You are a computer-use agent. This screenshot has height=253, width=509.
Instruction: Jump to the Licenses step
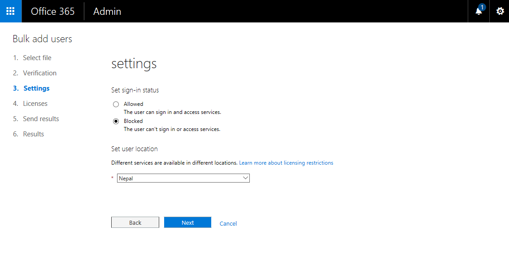[x=35, y=104]
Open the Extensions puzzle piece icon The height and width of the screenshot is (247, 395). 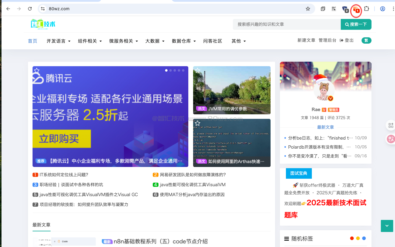coord(367,9)
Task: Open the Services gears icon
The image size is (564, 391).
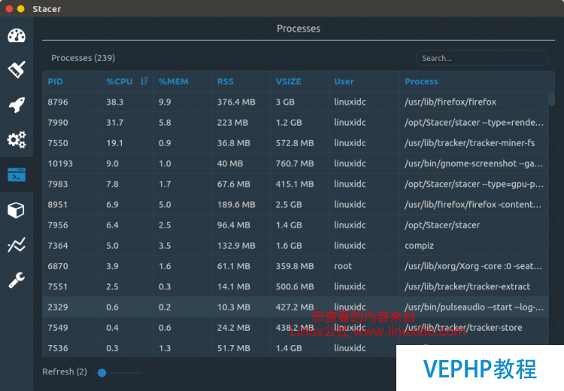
════════════════
WHAT TO WORK ON:
Leave out every picture and copy, exactly as written, the lines from the one with "Task: Open the Services gears icon" through the end of the records above.

WRITTEN SOLUTION:
Task: Open the Services gears icon
The image size is (564, 391).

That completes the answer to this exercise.